Das Boot's set-piece -- the German U-Boat -- is deceptively constraining. Yet by staying inside that crummy metal tube, Peterson and his crew deliver the whole nihilistic emotional package of men at war. And despite Peterson's disingenuous claim, he manages to communicate some pretty hefty ideas, too -- because no-one knows better than a German just how important "what side they were on" really is.
Film Fave #11
2 comments:
Funny you should bring this movie up. A couple of nights ago, I was watching Clark Gable and Burt Lancaster, two ubber-men if there ever were any, in Run Silent, Run Deep. Awful special effects, as expected but the story was tense, what with all those jutted jaws getting in each other's way in a tight confined space. As the guy introducing this movie on a public station inflected deeply,"With good actors, minimal space, semblance of being underwater you can;t help but have conflict, which is the Mother of all Drama".
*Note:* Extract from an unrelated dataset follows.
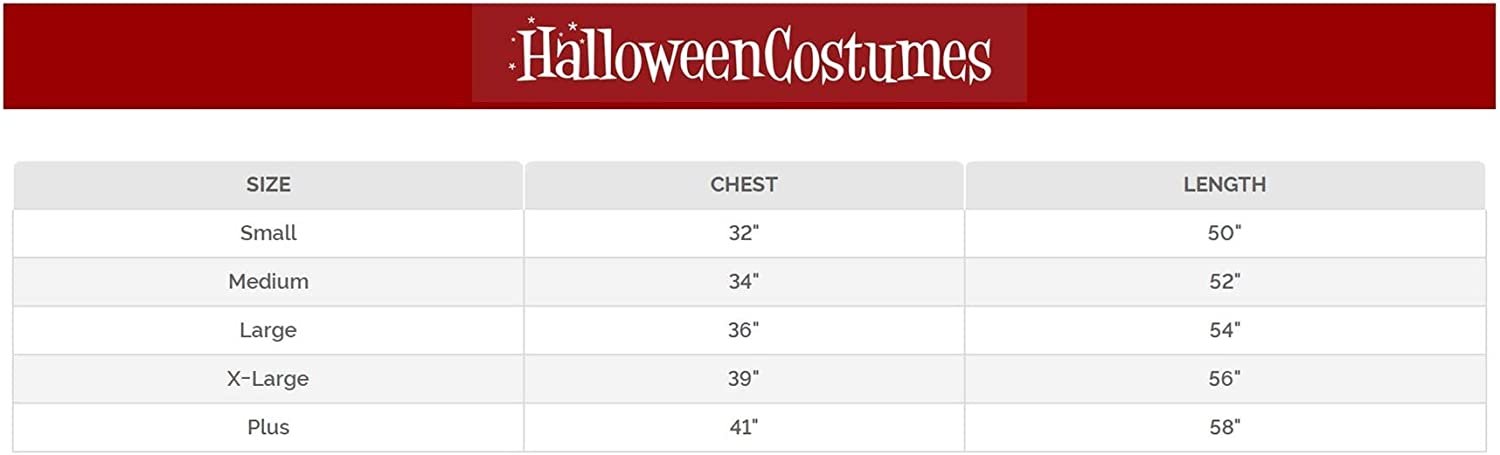
Task: Click the 52" length value
Action: [x=1224, y=282]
I love Das Boot. It's neck and neck with K-19 and THe Enemy Below as my all-time favorite submarine movie (I think there is a seperate category for these movies. If you can have gangster movies and cowboy movies, you can have submarine movies. For me at least, sub movies are seperate even from war movies.)
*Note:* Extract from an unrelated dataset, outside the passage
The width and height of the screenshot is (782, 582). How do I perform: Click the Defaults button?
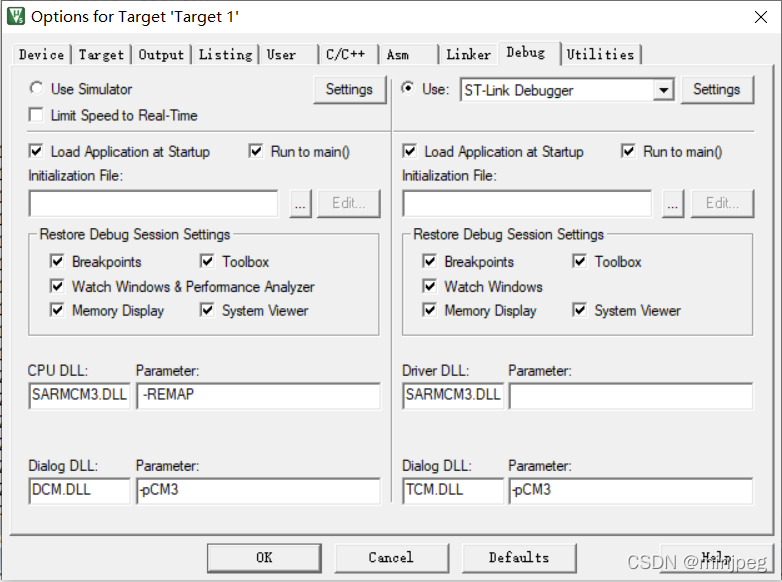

Hope I don't have to be a Mennonite (not that there is anything wrong with that) to get thrills from war movies. Not having been in one (a war, I mean), I always wondered how my view of any war movie would be. Would I like them at all or find them annoyingly simple or, even worse, immensely familiar.
My great-uncle, a WW2 vet, refuses to watch war movies. A friend of mine persuaded his uncle to see Saving Private Ryan, and the old man's only comment was, "He got the sound right." Which would be more than enough, I would think.